* _What you need to do_
[a] Reproduce the post about banning the word "feminist" from "Time's Worst Words" to "rights of women.", swapping "heart" for "mind".
[b] Extend the post about banning the word "feminist" by writing what follows its final sentence.

* _Text section_
Playing with Negative Space

Instead of facing misogyny, we’re talking about banning the word “feminist”

Apparently, Time has decided to vote off the worst word of 2014. The goal is to eliminate a word that causes you to "definitely cringe", "exhale pointedly", and possibly "even seek out the nearest the pair of chopsticks and thrust them through your own eardrums like straws through plastic lids".

Time's Worst Words of 2014 poll

One of those words is "feminist".

"Feminist" is a word near and dear to my heart. It saddens me that there are people out there who cringe at hearing the word for treating women as their equals. And it fucking pisses me off when those people want to get rid of a word to help erase the history of people fighting for the rights of women.

* _Dataset extract_
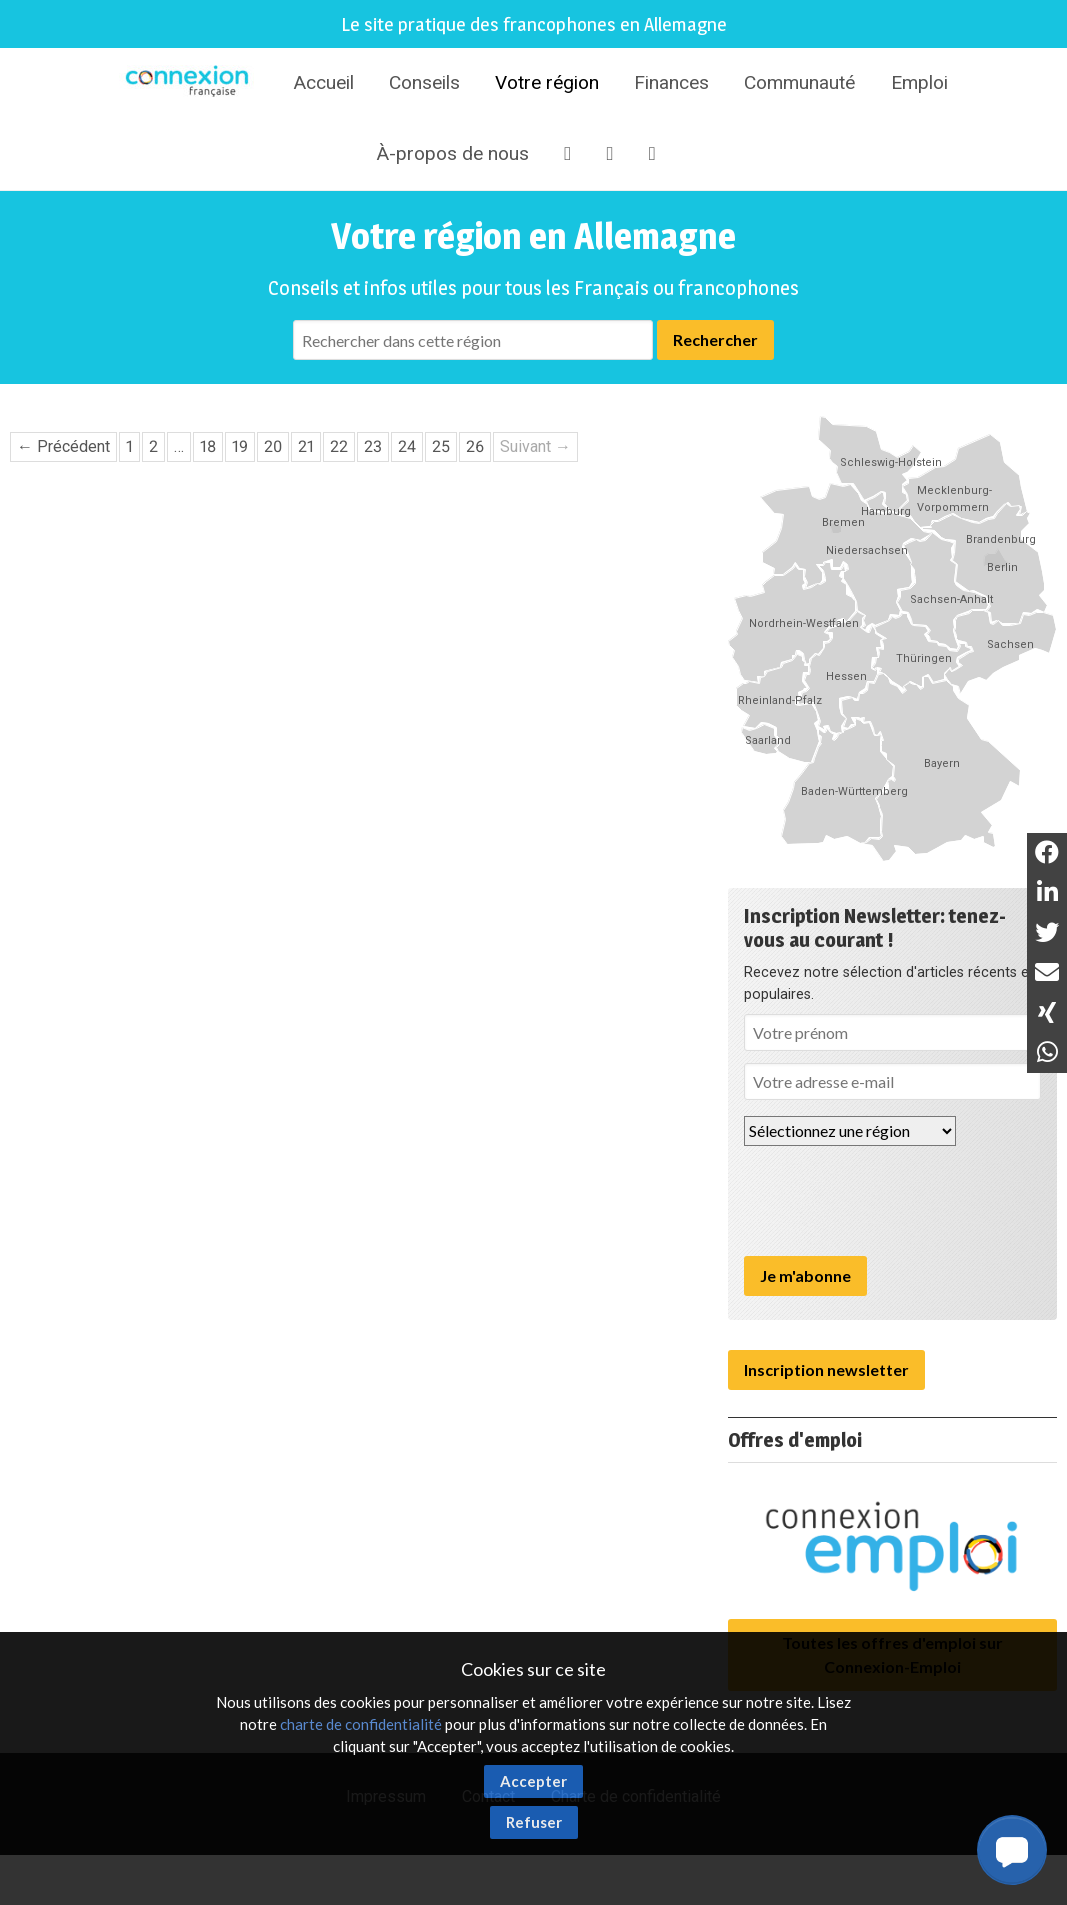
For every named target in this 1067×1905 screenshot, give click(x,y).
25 (441, 446)
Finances (671, 82)
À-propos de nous (452, 153)
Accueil (323, 82)
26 (475, 446)
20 (273, 446)
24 (407, 446)
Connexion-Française (190, 84)
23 (373, 446)
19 (240, 446)
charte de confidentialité (361, 1724)
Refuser (534, 1822)
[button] (1012, 1850)
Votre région (547, 82)
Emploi (919, 82)
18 (208, 446)
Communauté (799, 82)
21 (306, 446)
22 (339, 446)
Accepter (533, 1781)
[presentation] (896, 1201)
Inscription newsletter (826, 1369)
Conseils (424, 82)
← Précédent (63, 446)
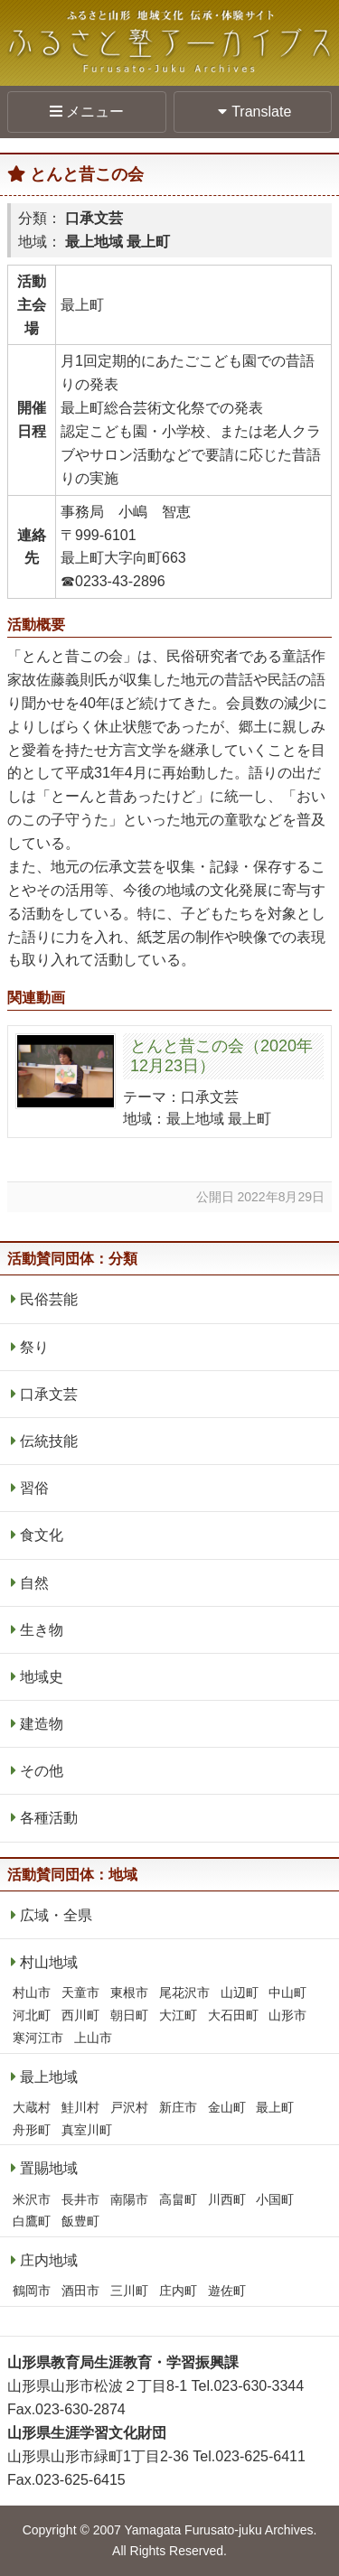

* _Answers below_
[a]
Time's Worst Words of 2014 poll

One of those words is "feminist".

"Feminist" is a word near and dear to my mind. It saddens me that there are people out there who cringe at hearing the word for treating women as their equals. And it fucking pisses me off when those people want to get rid of a word to help erase the history of people fighting for the rights of women.

[b]
But it doesn't stop there. "Basic" is explicitly gendered according to the article. "Bossy" may imply that we should stop using the word as Sheryl Sandberg's campaign to encourage girls to take the lead desires, but the tone of the article implies that it actually means we should ban talking about the campaign. "I can't even" is an expression that people describe girls as using to say they're stupid. "Obvi" makes the list because people consider it to be "popular with people of limited intelligence, generally of the 13-year-old girl variety".

Anecdotally from my little slice of the internet, "sorry not sorry" and "literally" are associated with unintelligent girls. I admit that I assumed they made the list because I made that association, and I feel really bad about that.

So 7 of the 15 words are likely to be associated primarily with women and girls, while none are near as explicitly gendered with men and boys - unless you assume that successful tech workers and businesspeople are men. It's society wanting to censor women and girls' manners of speech.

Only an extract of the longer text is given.